M.G : Je rappelle d’abord que cela n’était pas le cas dans la constitution de 2014, la constitution de 2014 est rédigée par une Assemblée constituante élue et confirmée par un vote de presque la majorité des 217 Députés, elle n’est peut-être pas parfaite, mais elle reste perfectible. Alors que la nouvelle constitution est le produit de la réflexion d’une seule personne, le Président de la République.Une fois cette précision faite, je pense que restreindre les droits civiques des binationaux est une grave erreur, c’est une décision qui discrimine des générations de tunisiens de l’étranger, non seulement elle jette un doute sur le patriotisme des binationaux, mais elle va aussi priver la Tunisie d’une richesse inestimable, cette richesse est évidemment  économique (la 1ère source de devise en Tunisie vient des tunisiens de l’étranger), sociale et même politique. Actuellement les binationaux représentent plus de 50% des tunisiens de l’étranger, ce taux va augmenter de plus en plus au fil des années, et la perte va être de plus en plus colossale. Alors que nous essayons avec beaucoup de difficultés de rattacher nos enfants à la Tunisie, voilà que la plus haute institution de la République « la Constitution » les éloigne du pays de leurs parents, grands-parents…

SALAMA : Un Binational tunisien peut se présenter à n’importe quelle élection dans le pays où il réside y compris la présidentielle, mais il ne peut le faire chez lui, dans son pays natal, alors qu’il peut apporter un plus par ses compétences et son expérience comment se fait-il ?

M.G : Comme je viens de le dire c’est simplement aberrant, c’est une décision contreproductive, comme bien d’autres aussi bien dans la nouvelle constitution que dans la nouvelle loi électorale. Je dis tout cela en toute indépendance et en toute liberté, mon histoire prouve mon attachement et mon amour à la Tunisie.

SALAMA : Vue la très faible participation à ces dernières élections législatives, pensez-vous que le président actuel va continuer à présider le pays sans se préoccuper de la colère des tunisiens ?

M.G : Non, je pense qu’il doit écouter le message, les tunisiens ont besoin d’union, de débat national sans exclusion, pour trouver ensemble une solution à la crise économique, il nous faut des projets socioéconomiques, il nous faut travailler et reprendre confiance en nous.
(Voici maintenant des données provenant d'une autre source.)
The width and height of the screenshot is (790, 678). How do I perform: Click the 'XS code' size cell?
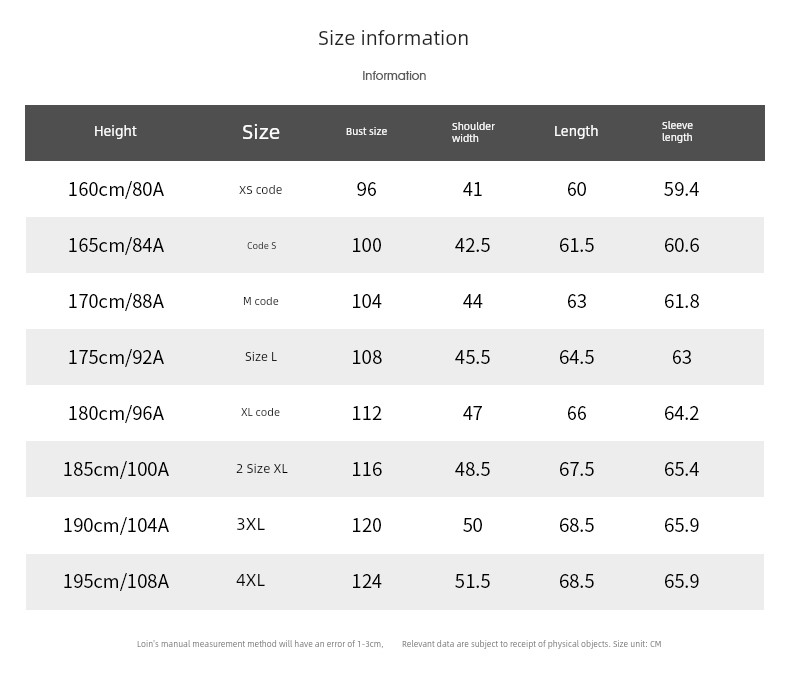point(260,190)
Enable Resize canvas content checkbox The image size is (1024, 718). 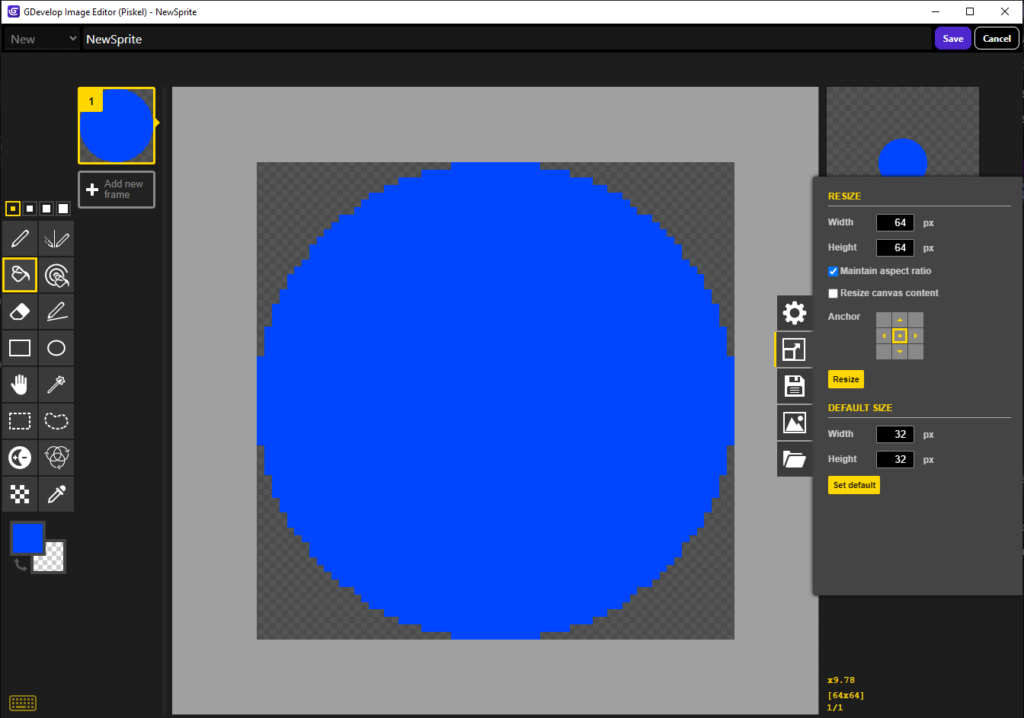point(833,293)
Nous sommes capables de nous en sortir, nous avons les moyens et les compétences pour, il suffit d’avoir le courage politique de les mettre en œuvre et la bonne gouvernance.

SALAMA : Une dernière question, pourquoi cet attachement à la Tunisie, alors que vous vivez en France, et on peut dire que vous avez tout en France.

Bien évidemment, la France est aussi mon pays, mais mon attachement à la Tunisie mon pays d’origine est viscéral, ne pas oublier ses origines fait partie de la réussite.Merci de me donner l’occasion de m’exprimer sur la situation politique et socioéconomique en Tunisie, les tunisiens de l’étranger représentent plus de 10% de la population tunisienne, et malgré qu’ils sont préoccupés par la difficile situation de leur pays, qu’ils sont discriminés par la nouvelle constitution et la nouvelle loi électorale, ils sont rarement invités par les médias aussi bien en France qu’en Tunisie.